▼

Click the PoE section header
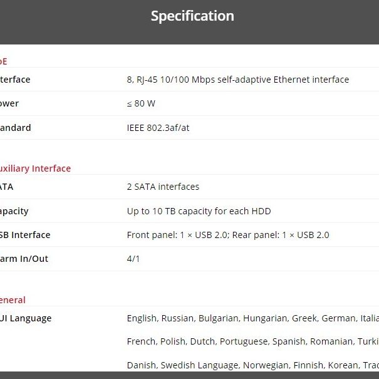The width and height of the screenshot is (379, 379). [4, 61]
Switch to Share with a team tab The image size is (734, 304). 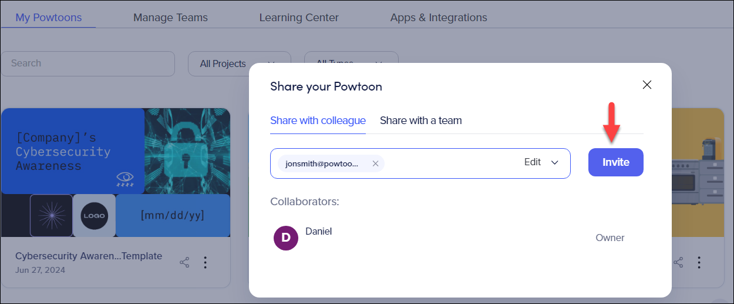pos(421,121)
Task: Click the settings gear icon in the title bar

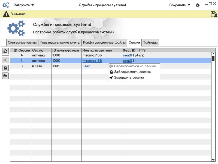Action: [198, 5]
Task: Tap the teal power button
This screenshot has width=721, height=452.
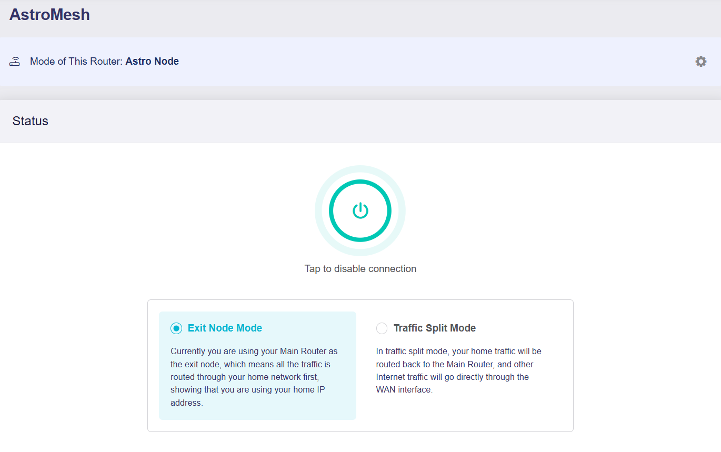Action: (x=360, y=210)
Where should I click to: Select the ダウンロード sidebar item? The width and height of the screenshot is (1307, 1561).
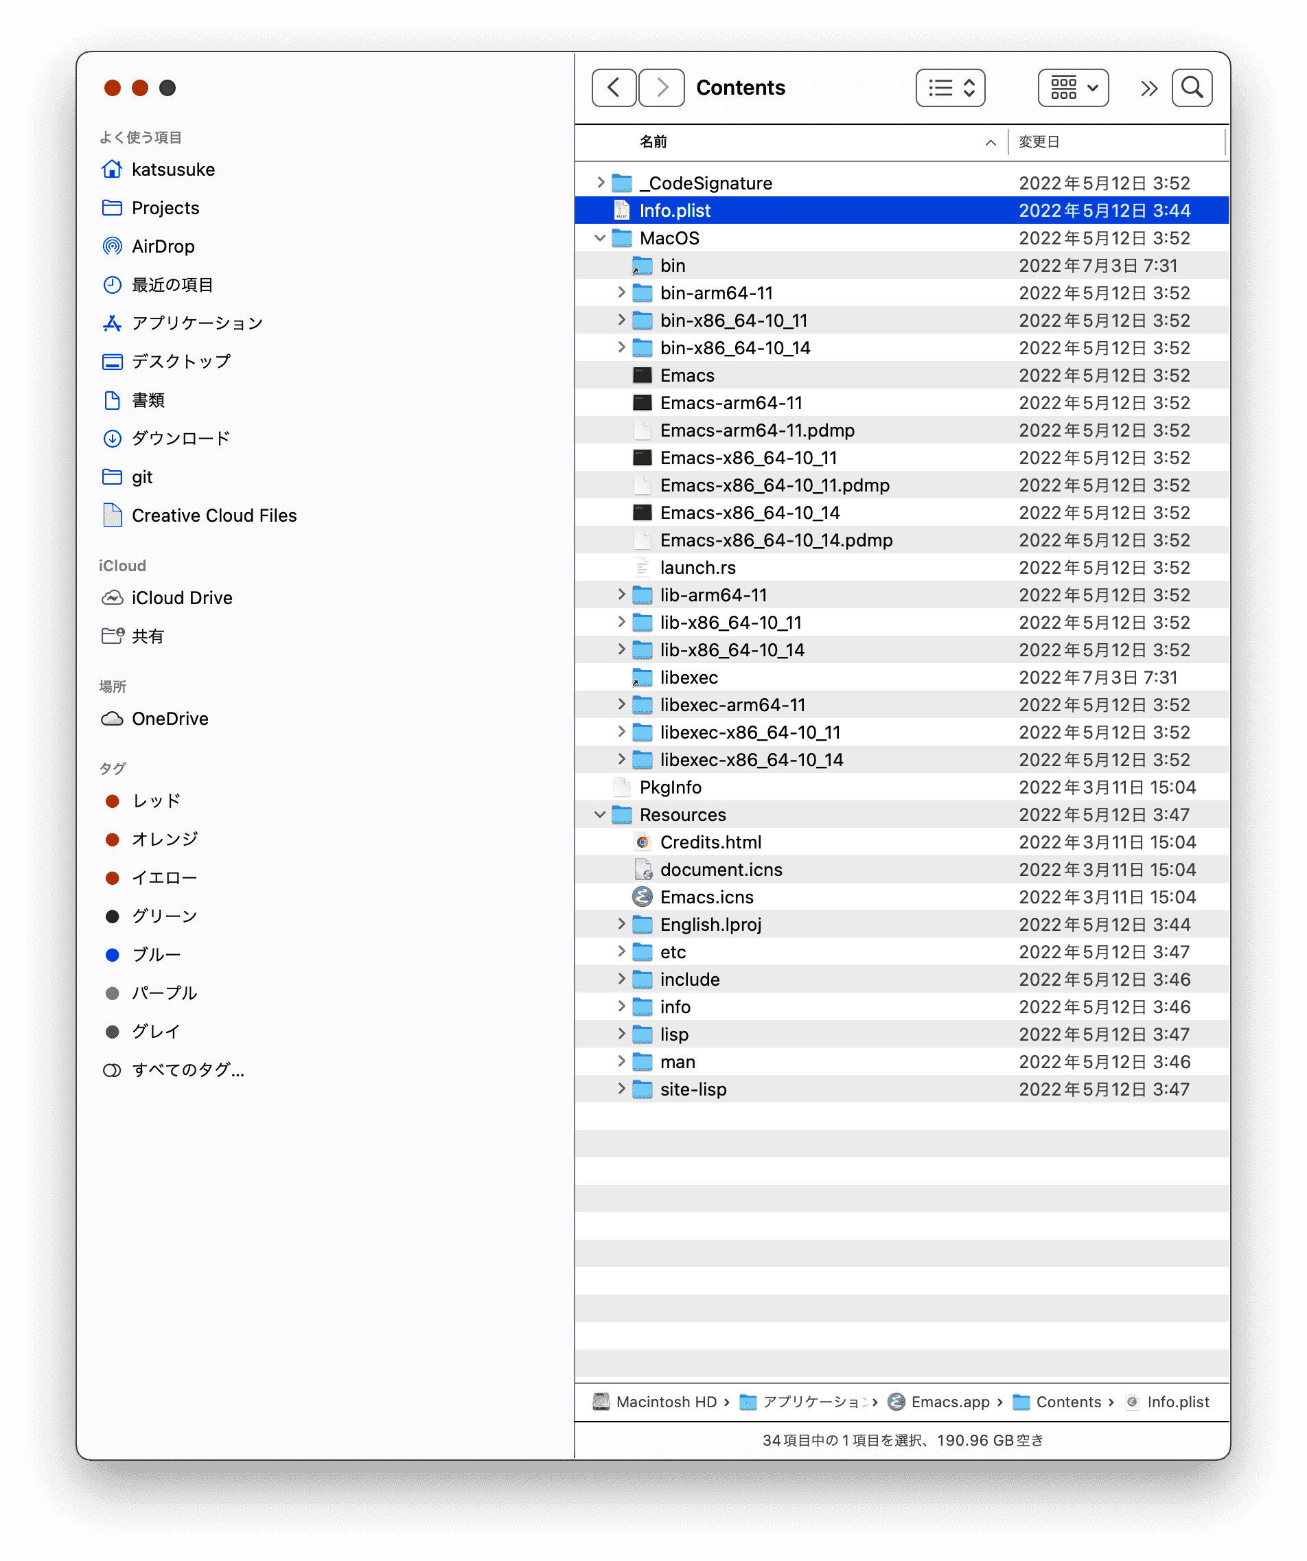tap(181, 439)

▲
▼

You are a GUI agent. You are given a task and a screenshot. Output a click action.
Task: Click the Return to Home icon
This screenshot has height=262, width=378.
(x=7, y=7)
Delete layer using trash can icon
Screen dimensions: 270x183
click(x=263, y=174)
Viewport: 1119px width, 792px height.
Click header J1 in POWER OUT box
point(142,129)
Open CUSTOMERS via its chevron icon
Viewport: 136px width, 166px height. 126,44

▲
▼

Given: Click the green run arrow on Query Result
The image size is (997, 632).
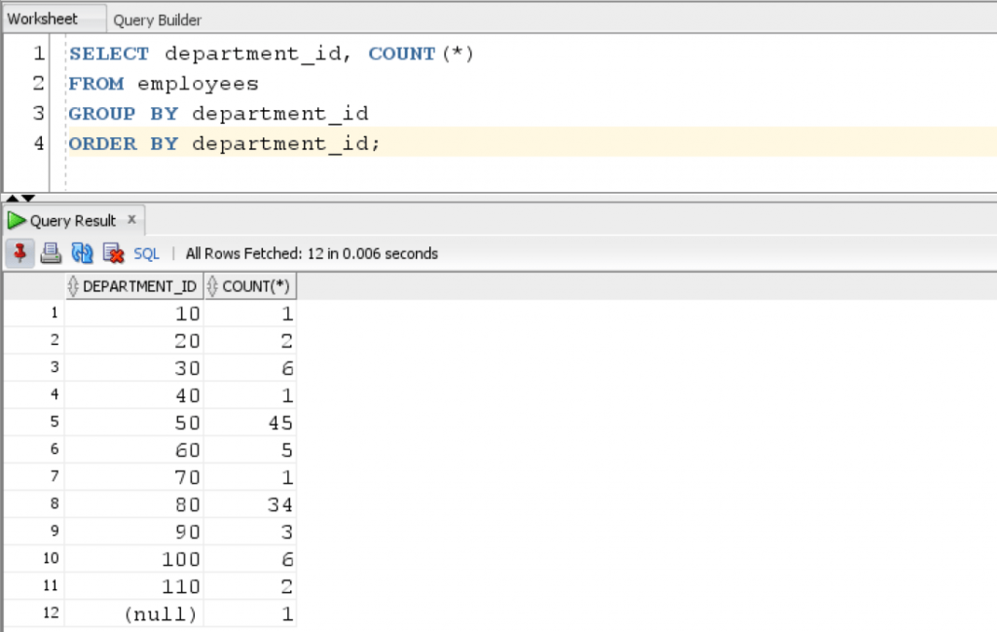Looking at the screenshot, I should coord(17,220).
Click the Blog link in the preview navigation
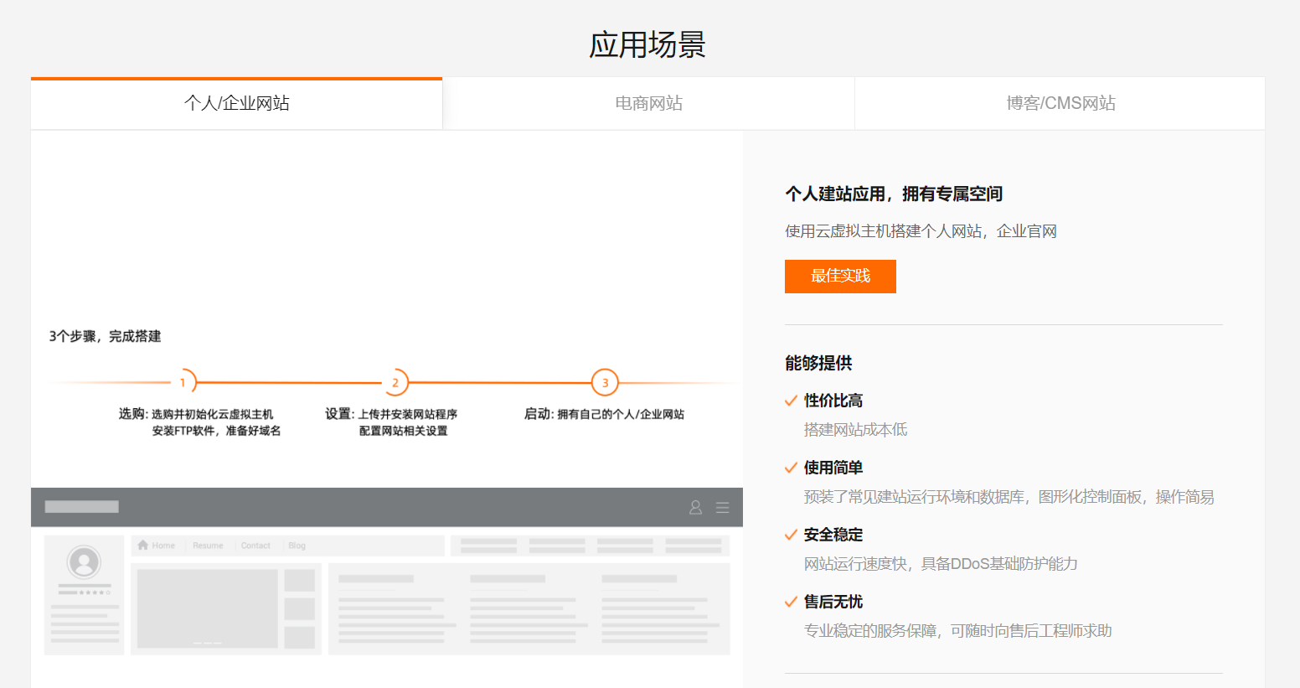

▲

Exercise prompt » Above are some records. Output exactly the lines from the one that contains "The image size is (997, 632)." to the one that contains "Click the Blog link in the preview navigation", keeping both, and omit the pictures.

Solution to the exercise »
The image size is (997, 632).
Looking at the screenshot, I should coord(17,220).
Click the Blog link in the preview navigation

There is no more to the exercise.